Par conséquent, les créances réclamées par l’URSSAF sont bien-fondées comme l’a retenu le premier juge.
Enfin, il convient de relever que la demande de report de paiement formulée en première instance et rejetée par le premier juge, n’a pas été reprise en cause d’appel.
Au vu de l’ensemble de ces éléments, il convient de confirmer le jugement en ce qu’il a:
Validé la contrainte délivrée par l’URSSAF le 19 septembre 2017 pour un montant ramené à la somme de 13.291 euros en principal et majorations de retard,
Validé la contrainte délivrée par l’URSSAF le 5 juin 2018 pour un montant de 1.106 euros en principal et majorations de retard,
Rejeté la demande de report de paiement.
Sur les frais de signification, les dépens et l’article 700 du code de procédure civile
Aux termes de l’article R. 133-6 du code de la sécurité sociale, les frais de signification de la contrainte faite dans les conditions de l’article R. 133-3, ainsi que de tous actes de procédure nécessaires à son exécution, sont à la charge du débiteur, sauf lorsque l’opposition a été jugée fondée.
Le jugement entrepris sera donc confirmé en ce qu’il a condamné Mme [W] [G] au coût de la signification de la contrainte du 19 septembre 2017 et de la contrainte du 5 juin 2018.
Par ailleurs, en application de l’article 696 du code de procédure civile, la partie perdante est condamnée aux dépens.
Il convient donc de confirmer le jugement entrepris de ce chef et de condamner Mme [W] [G] aux dépens d’appel.
Enfin, l’équité commande de ne pas laisser à la charge de l’URSSAF Midi-Pyrénées, les frais non compris dans les dépens d’appel.
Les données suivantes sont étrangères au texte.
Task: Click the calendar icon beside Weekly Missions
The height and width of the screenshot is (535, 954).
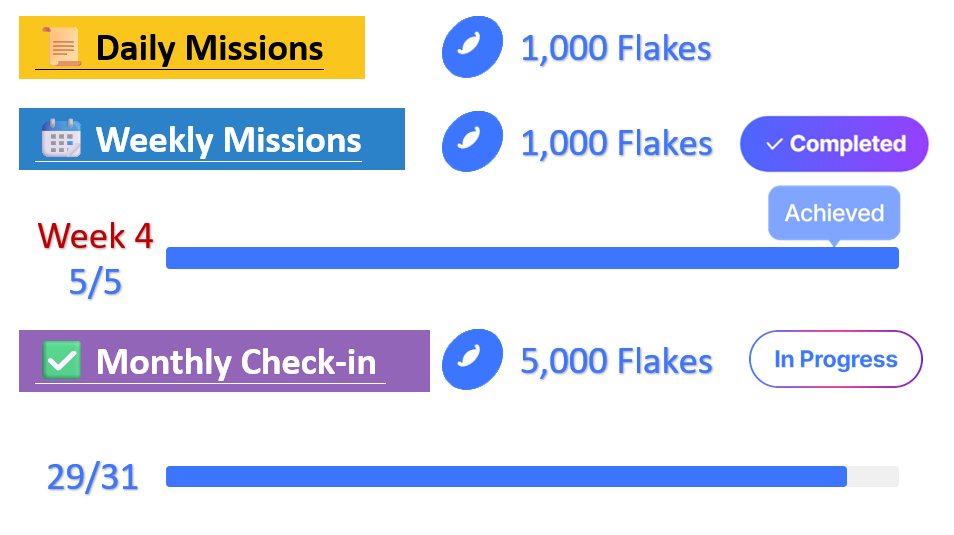Action: click(60, 138)
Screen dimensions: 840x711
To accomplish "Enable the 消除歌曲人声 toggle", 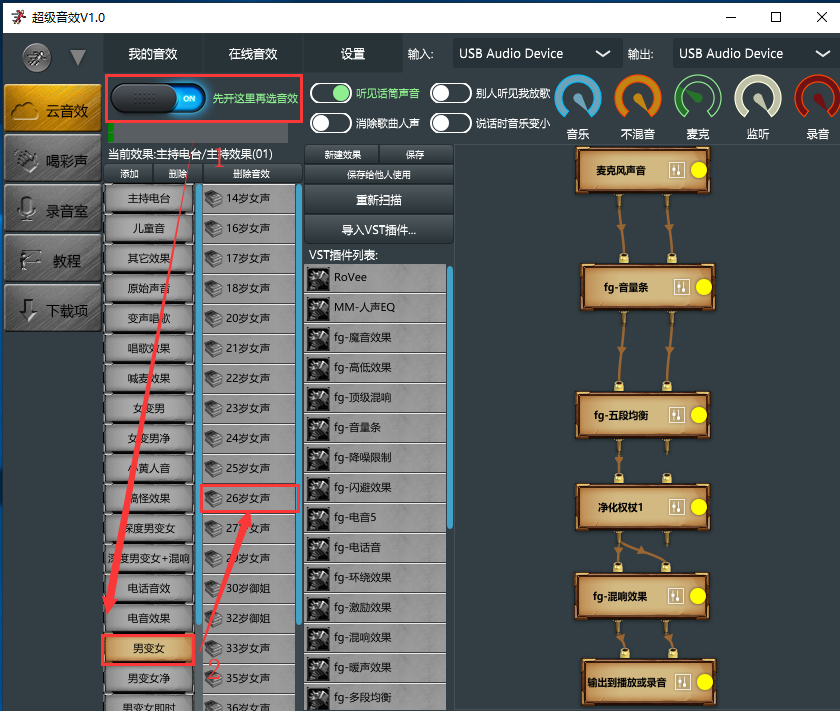I will point(330,123).
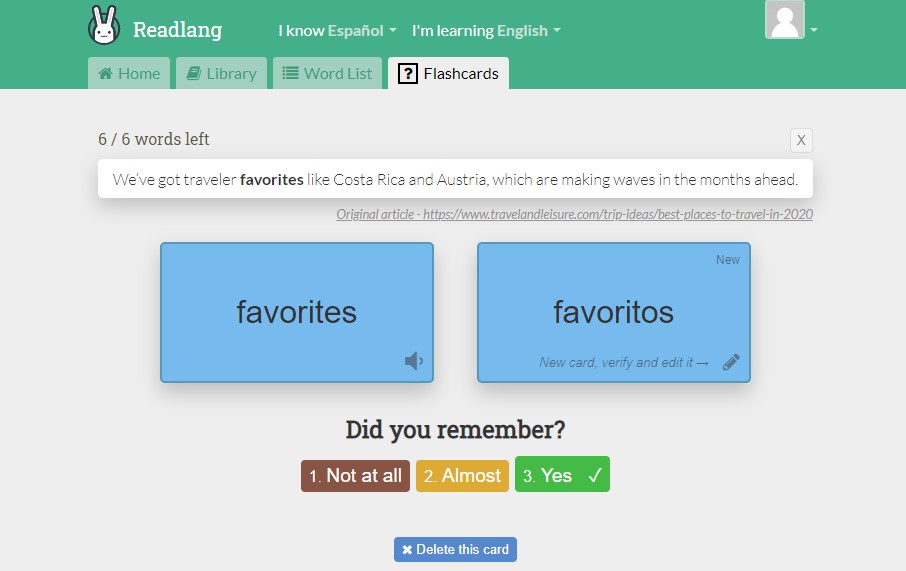Viewport: 906px width, 571px height.
Task: Click the "favoritos" translation card
Action: 613,311
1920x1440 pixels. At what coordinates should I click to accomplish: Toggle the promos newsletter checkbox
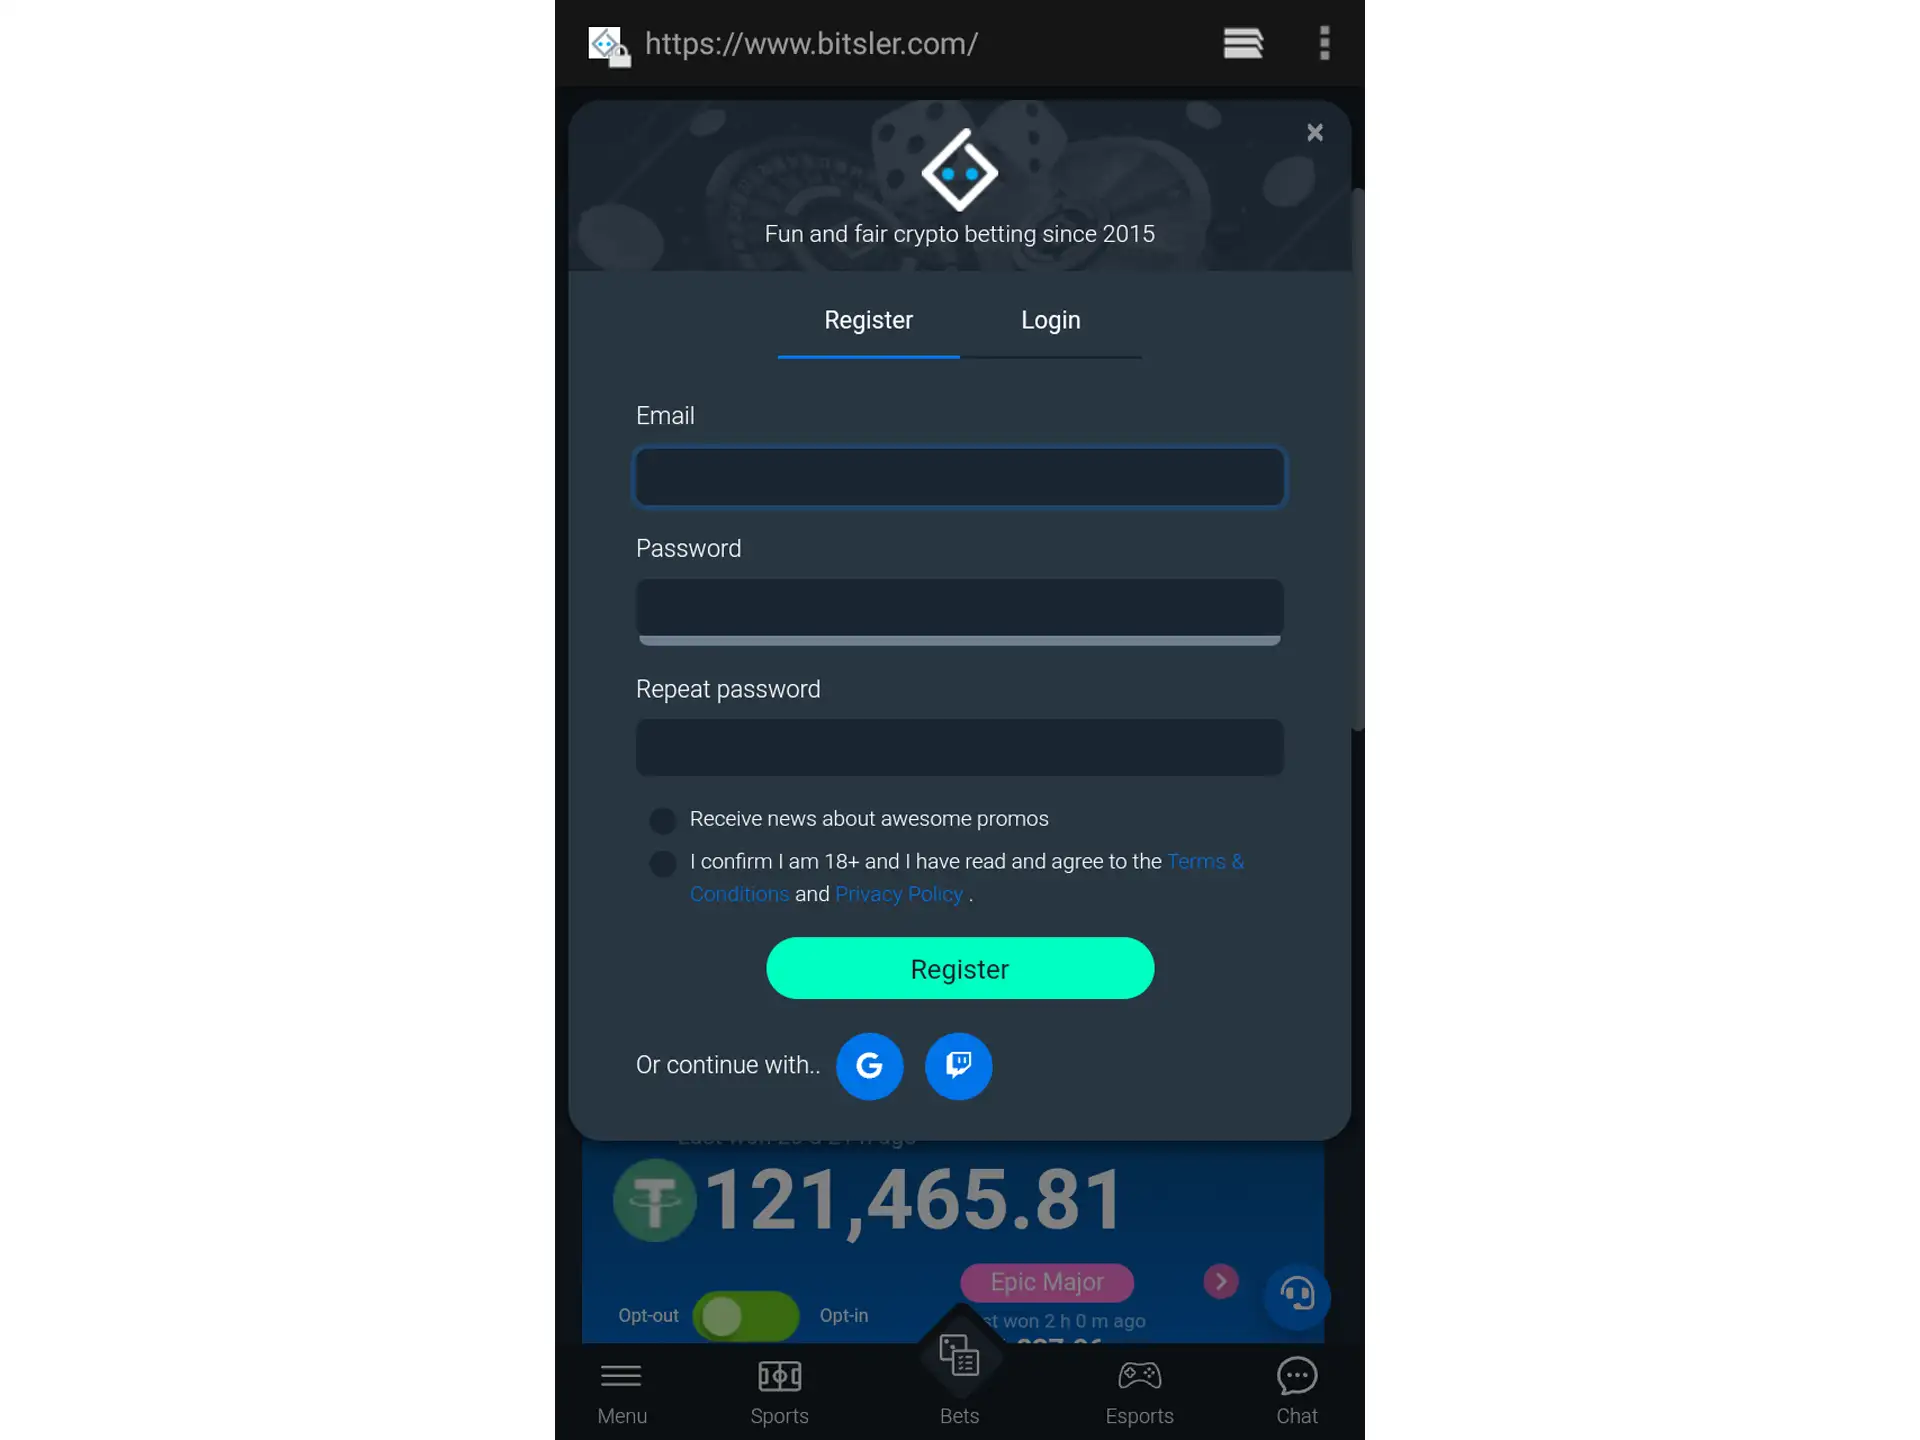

Il convient donc de condamner Mme [W] [G] à lui verser la somme de 1.000€ en application de l’article 700 du code de procédure civile et de la débouter de sa demande de ce chef.
PAR CES MOTIFS
La cour d’appel, statuant après débats en audience publique, par décision mise à disposition au greffe contradictoire et en dernier ressort,
CONFIRME en toutes ses dispositions le jugement du pôle social du tribunal judiciaire de BAYONNE en date du 4 mars 2022,
Y ajoutant,
CONDAMNE Mme [W] [G] aux dépens d’appel.
CONDAMNE Mme [W] [G] à verser à l’URSSAF Midi-Pyrénées la somme de 1.000€ au titre de l’article 700 du code de procédure civile,
DEBOUTE Mme [W] [G] de sa demande fondée sur l’article 700 du code de procédure civile;
Arrêt signé par Madame CAUTRES, Présidente, et par Madame LAUBIE, greffière, à laquelle la minute de la décision a été remise par le magistrat signataire.